Je crois qu’il était injuste de la part de l’agent des visas de croire qu’il me fallait dénicher un emploi m’offrant plus que le seuil de faible revenu, sans m’informer de cette réserve. Si l’agent des visas m’avait informée de cette réserve, et m’avait permis d’y répondre, j’aurais pu en discuter avec mon avocat et préparer des observations pour répondre à ces réserves. Il a plutôt choisi de rejeter simplement ma demande sans me faire part de ses réserves et me permettre d’y répondre. Je crois que c’était injuste, parce qu’on ne m’a jamais donné l’occasion de répondre à ces réserves et de tenter de convaincre l’agent des visas que mon revenu projeté me permettrait de réussir mon établissement économique malgré ces réserves.

[…]

37. Mme Nisreen n’a pas eu la possibilité de participer de manière significative au processus de prise de décision. Non seulement Mme Nisreen n’aurait pas pu prévoir que l’on utiliserait le seuil de faible revenu comme seuil de revenu minimum, lequel n’a aucun fondement législatif, mais l’agent des visas ne l’a pas avisée qu’il invoquerait le seuil de faible revenu.

[…]

39. En omettant d’informer la demanderesse principale qu’il utilisait le seuil de faible revenu comme critère de réussite de l’établissement économique, l’agent des visas a manqué à son obligation d’équité procédurale. Cette erreur est suffisante pour annuler la décision.

[Renvois omis.]

[52] L’agent n’affirme nulle part dans la décision, soit directement ou implicitement, que la demanderesse principale devait répondre à une exigence en matière de seuil de faible revenu, ou qu’elle devait atteindre [traduction] « un niveau particulier de revenu projeté » pour démontrer qu’elle réussirait son établissement économique. Dans sa décision, l’agent fait référence au seuil de faible revenu dans ces termes :

[traduction]

Même s’il s’agissait peut-être autrefois d’une condition pour être sélectionné dans le Programme des candidats immigrants de la Saskatchewan, dans la catégorie de la classe familiale (catégorie qui n’existe plus), le fait que des membres de la famille habitent la province ne démontre pas que la demanderesse principale est en mesure de réussir son établissement économique. L’offre d’emploi présentée lui procurerait un salaire annuel avant retenues de 24 960 $, ce qui ne semble pas suffisant pour l’établissement économique de [la demanderesse principale] et de ses quatre personnes à charge, surtout si l’on tient compte du fait que le seuil de faible revenu (SFR) pour une famille de cinq en 2017 est de 51 846 $. Il était indiqué dans la lettre relative à l’équité procédurale que même si la demanderesse principale arrivait à obtenir un emploi, il ne serait pas suffisant pour lui permettre de réussir son établissement économique, mais la demanderesse principale n’a pas répondu à cette réserve. L’emploi offert à la demanderesse principale a été pris en considération et examiné en détail, mais je ne suis pas convaincu qu’il constitue une preuve suffisante de la capacité de la demanderesse principale à réussir son établissement économique. Les commentaires et renseignements que la demanderesse principale et sa représentante ont présentés en réponse à la lettre relative à l’équité procédurale ont fait l’objet d’un examen approfondi et réfléchi, mais je ne suis pas convaincu que ces observations atténuent les réserves soulevées dans la lettre relative à l’équité procédurale.

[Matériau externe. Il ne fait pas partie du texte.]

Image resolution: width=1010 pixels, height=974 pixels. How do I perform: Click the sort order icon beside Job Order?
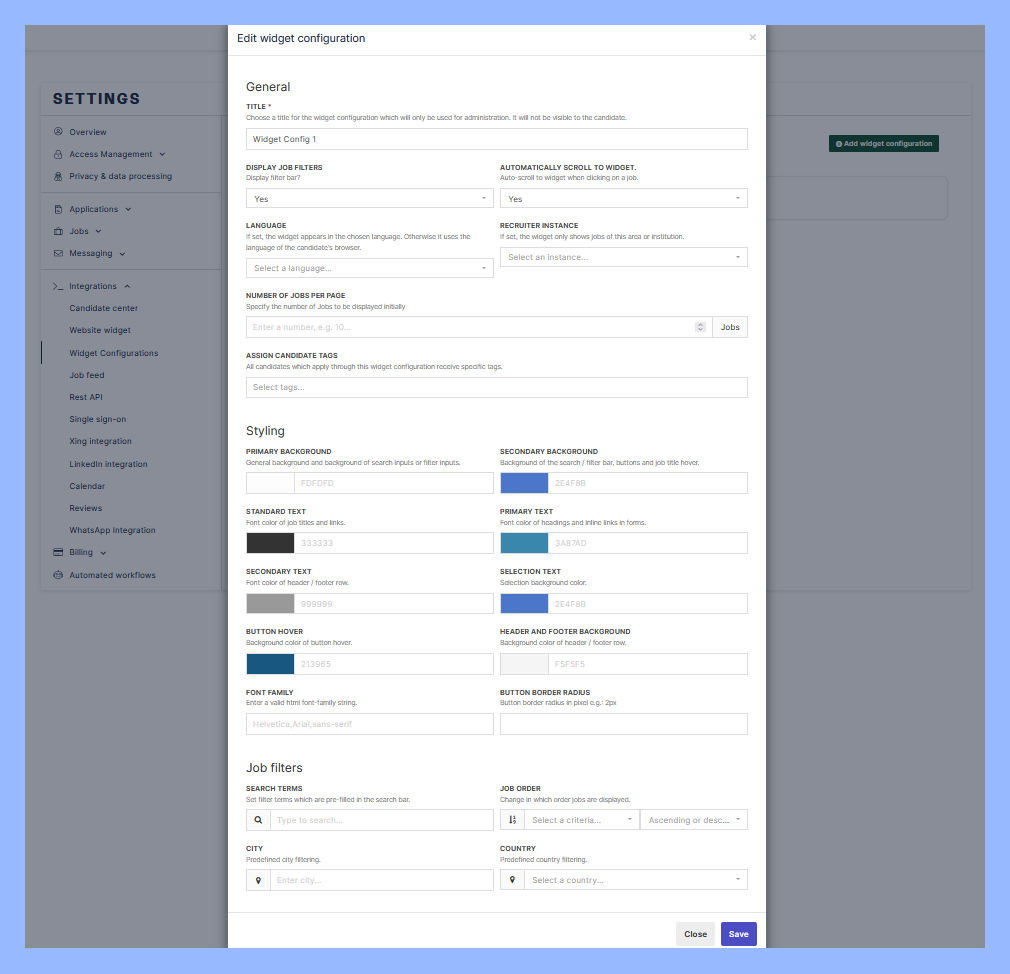point(511,819)
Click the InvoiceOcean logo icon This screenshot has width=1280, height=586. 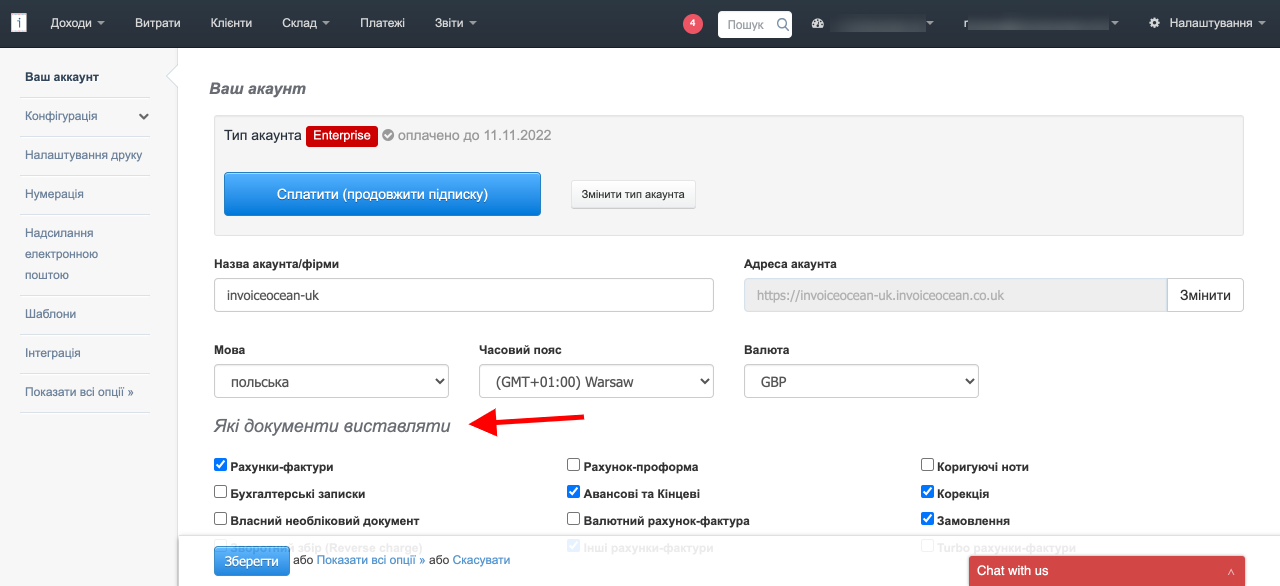[x=18, y=23]
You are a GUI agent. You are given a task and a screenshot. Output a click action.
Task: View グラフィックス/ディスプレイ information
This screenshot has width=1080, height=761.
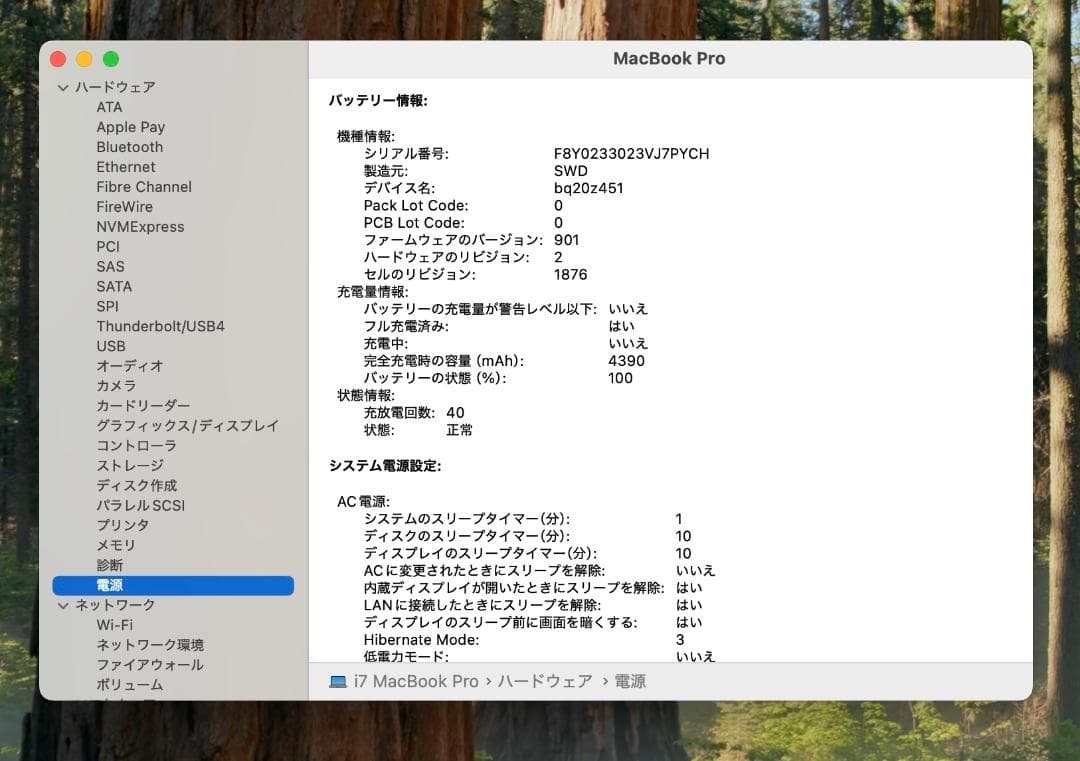click(x=185, y=425)
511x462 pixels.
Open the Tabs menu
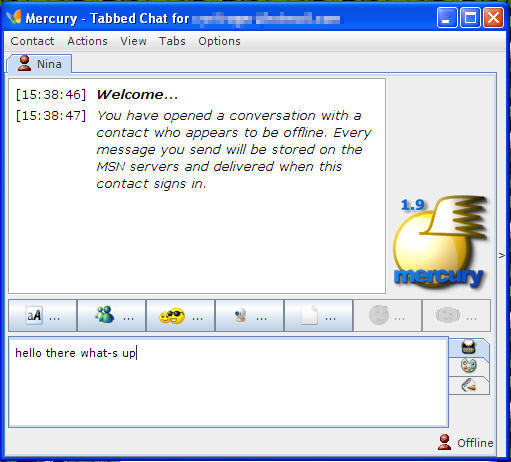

[53] La comparaison entre le revenu de l’emploi offert de 24 960 $ et le seuil de faible revenu pour 2017 de 51 846 $ n’importe pas une exigence selon laquelle la demanderesse principale doit atteindre le seuil de faible revenu, ou s’en approcher, pour prouver sa capacité de réussir son établissement économique au Canada. L’agent se demande comment la demanderesse principale pourra subvenir aux besoins d’une famille de cinq avec un revenu de 24 960 $, et mentionne en passant le seuil de faible revenu pour une famille de cinq. L’agent a conclu que la demanderesse principale ne s’était pas acquittée de son fardeau d’expliquer comment le type d’emploi qu’elle est susceptible de trouver lui permettra de réussir son établissement économique, compte tenu que sa famille compte cinq personnes. La référence au seuil de faible revenu n’est pas faite dans le but d’établir le revenu qu’elle devrait obtenir pour convaincre l’agent; il sert plutôt à indiquer quel type d’établissement économique permettrait un niveau de revenu plus élevé. Dans la lettre relative à l’équité procédurale, l’agent fait part de ses réserves économiques à la demanderesse principale, et cette dernière a eu toutes les possibilités d’atténuer ces réserves. Si elle l’avait voulu, elle aurait pu elle-même faire référence aux seuils de faible revenu, parce qu’il s’agit de données publiques auxquelles avaient accès la demanderesse principale et ses représentants. L’agent a conclu que la demanderesse principale n’avait pas réussi à atténuer les réserves économiques qu’il avait soulevées avec elle, et non qu’elle ne satisfaisait pas aux exigences relatives au seuil de faible revenu.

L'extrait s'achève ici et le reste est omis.